Looking for something new to do with your cornmeal? Cookies are always great! 



  • 1 1/2 Sticks of unsalted butter,chilled, and cut into a dozen or so pieces
  • 1 3/4 Cups cornmeal
  • 3/4 Cup sugar
  • 1/3 Cup all-purpose flour 
  • 2 Teaspoons fresh lemon zest
  • 1 Peach, peeled and pitted
  • Pinch of salt
  • 2 Large eggs


  1. Combine the cornmeal, flour, sugar, and salt in a food processor and blend together by pulsing until uniform (a minute or so). Add the butter a piece or two at a time while pulsing the processor. Pulse until uniform. The dough should look like breadcrumbs.
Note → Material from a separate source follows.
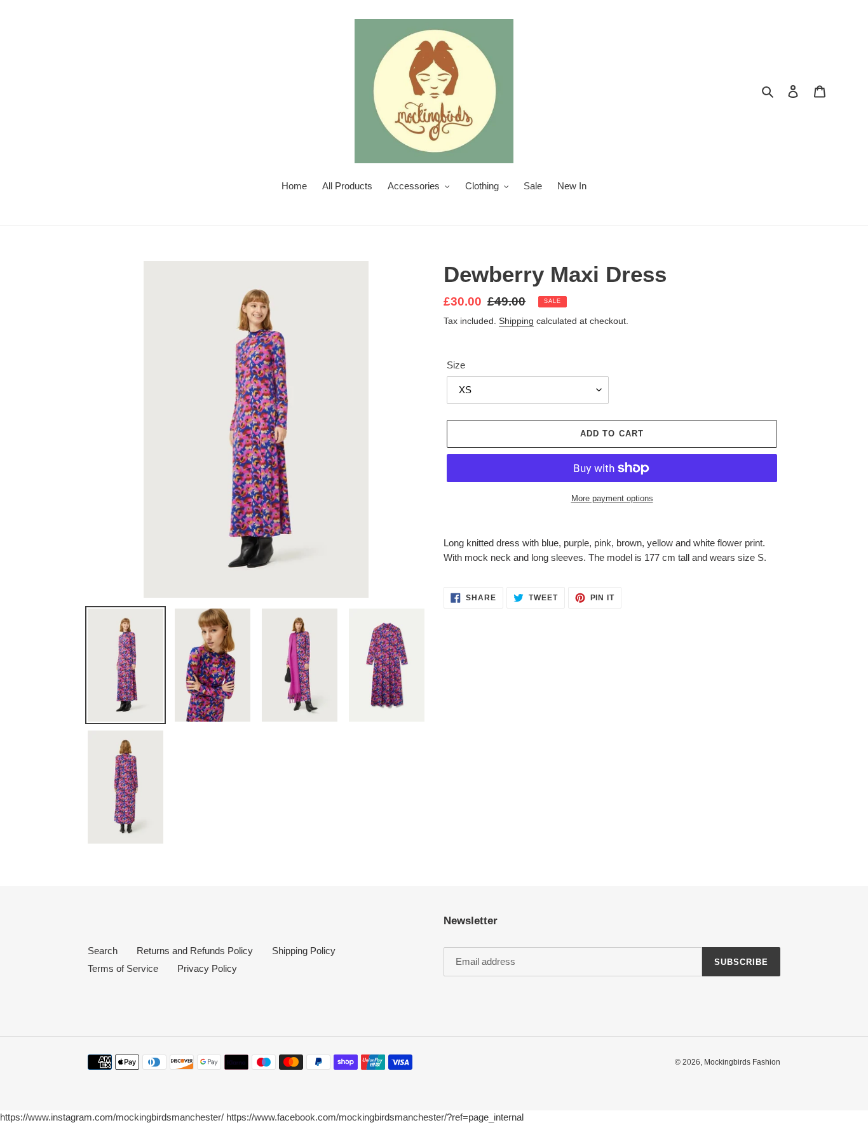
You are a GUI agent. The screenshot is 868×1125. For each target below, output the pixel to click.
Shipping (516, 321)
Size (456, 365)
  2. Blend in peach and lemon zest.
  3. Blend in eggs until smooth (a minute or two). The dough should be thick and sticky. 
  4. Refrigerate the dough for about an hour. Alternatively, you could go to bed and bake them in the morning while you have your coffee
  5. Cold dough works best, so work quickly! Roll the dough out onto a well-floured surface. It should be around a third of an inch thick. Cut out your cookies.
  6. Put the cookies onto a cookie sheet lined with parchment paper, or a well greased cookie sheet (I like spray coconut oil). Space the cookies about 2 inches apart. Bake for approximately 15 minutes in an oven pre-heated to 350. The cookies should be well browned on the bottom.
  7. Let the cookies cool for a few moments. then transfer them to a cooling rack to cool for at lest 10 minutes. 
This recipe yields around 3 dozen cookies, depending upon the cutter size. They can be frozen for a month or so, and will keep up to a week in an airtight container.